• 出典:
熟年離婚で重要な「財産分与」|退職金、住宅ローンの計算方法を弁護士が法律相談
熟年離婚で重要な「財産分与」|退職金、住宅ローンの計算方法を弁護士を弁護士が法律相談
熟年離婚では「財産分与」が争点となるケースが極めて多くみられます。婚姻年数が長くなる分、分与対象財産の種類も多くなり、評価額も高額になるケースが多いためです。
退職金や住宅ローンつき自宅など、評価や分け方が複雑になる資産もあります。
今回は熟年離婚で重要な財産分与の対象資産、財産分与割合や基準時などについて解説します。
財産分与で損をしないためにも、ぜひ参考にしてみてください。
1.熟年離婚は財産分与でトラブルが起こりやすい!
熟年離婚では、若い方の離婚以上に財産分与が争点になりやすい傾向があります。理由は以下の通りです。
1-1.財産の種類が多く高額になる
一般に「熟年離婚」といわれる場合、婚姻年数が20年以上に及ぶケースが多いでしょう。
20年も経過すると、その間にたくさんの財産を築いているものです。
預貯金、社内積立、各種の保険、不動産投資や株式投資など、種類も多くなりますし評価額も高額になるでしょう。どのような財産があるのかを特定し、評価するだけでも大変な作業となります。
また高額な分、離婚後の生活に与えるインパクトも大きくなります。
財産を分与する側は「できるだけ分与したくない」と考えますし、財産分与を受ける側は「多くの分与を受けたい」と考えるので、お互いの意見が合わずにもめてしまうケースが多々あります。
1-2.退職金を分与したくない夫と受け取りたい妻の意見が合わない
退職金も一定の要件を満たすと財産分与の対象になります。
すでに支給されている場合にはもちろん、まだ受け取っていなくても近い将来に受け取る予定があれば財産分与対象に含まれます。
熟年離婚の場合、すでに退職金を受け取っているケースもありますし、まだ受け取っていない場合でも財産分与の対象になるケースが多くなります。
夫側は「退職金は絶対に渡したくない」と考える一方で、妻側は「必ず退職金も財産分与してほしい」と考えるので、お互いの意見が合致せずもめごとになりやすい傾向があります。
1-3.自宅の分与方法でもめる
熟年離婚する場合、居住する家の財産分与でトラブルになるケースも少なくありません。

• 課題:
(a) 熟年離婚の財産分与についての文章から答えてください。
(i) 一般に「熟年離婚」といわれる場合、婚姻年数は何年以上に及ぶケースが多いとされていますか。
(ii) まだ受け取っていない退職金が財産分与の対象に含まれるのは、どのような場合ですか。
(iii) 評価や分け方が複雑になる資産として挙げられているものを二つ答えてください。
(b) 下の要素検索の行について、「Screen dimensions: 844x450」を含む行から行の最後までを、両端も含めてそのまま書き写してください。画像は写さないでください。

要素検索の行
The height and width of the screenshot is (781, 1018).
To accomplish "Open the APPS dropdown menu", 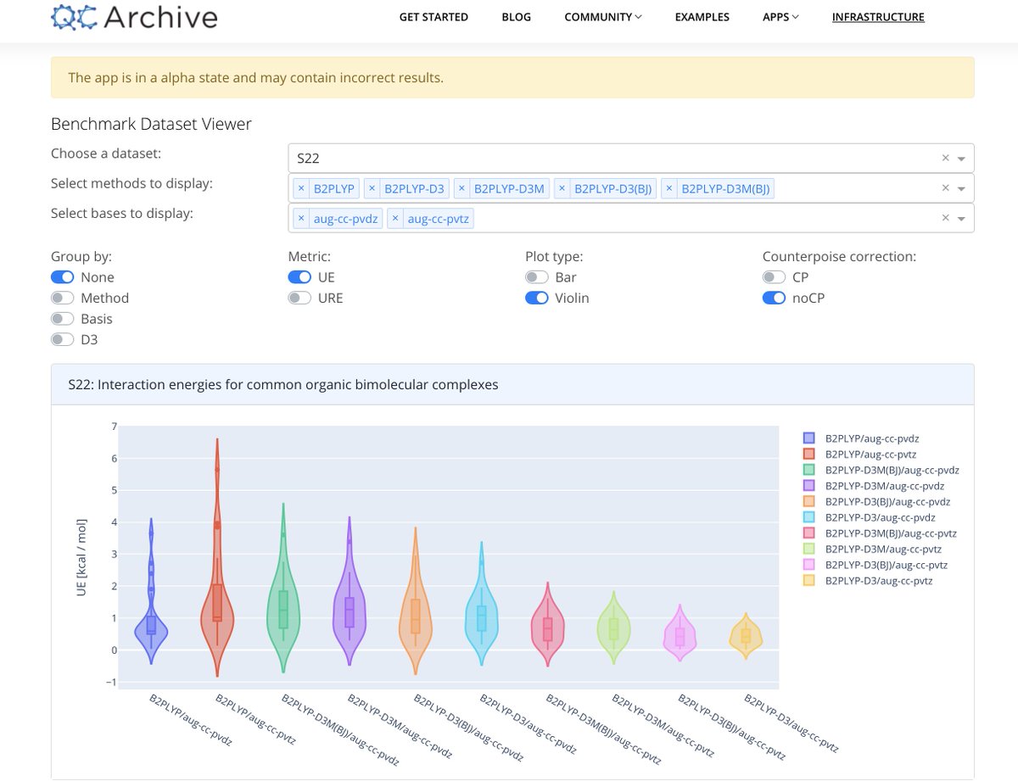I will pos(779,17).
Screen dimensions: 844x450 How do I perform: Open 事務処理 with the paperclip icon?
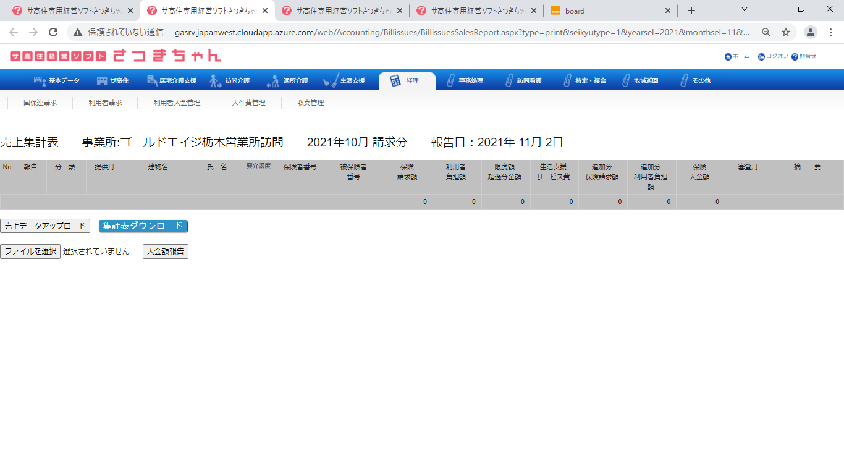[x=451, y=81]
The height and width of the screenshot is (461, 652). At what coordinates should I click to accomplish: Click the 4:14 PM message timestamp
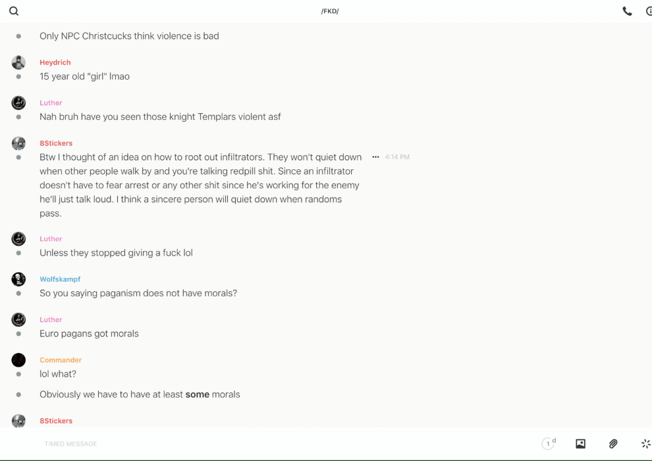click(397, 157)
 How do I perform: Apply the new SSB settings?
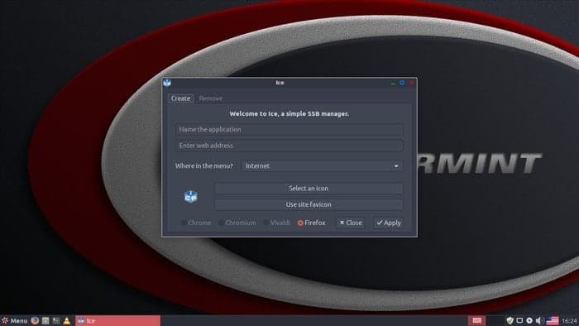[389, 223]
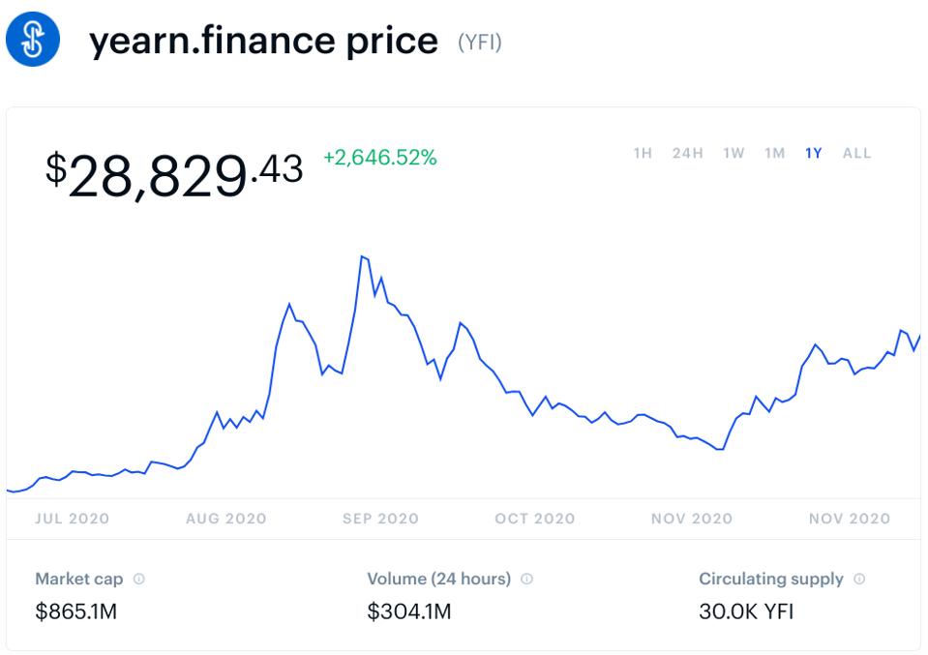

• 解答:
(a)
(i) 20年以上
(ii) 近い将来に受け取る予定がある場合
(iii) 退職金と住宅ローンつき自宅

(b)
Screen dimensions: 844x450 How do I perform: Open 事務処理 with the paperclip icon?
[x=451, y=81]
The height and width of the screenshot is (461, 652). At what coordinates should I click to accomplish: Click the 4:14 PM message timestamp
click(397, 157)
 How do I perform: Apply the new SSB settings?
[389, 223]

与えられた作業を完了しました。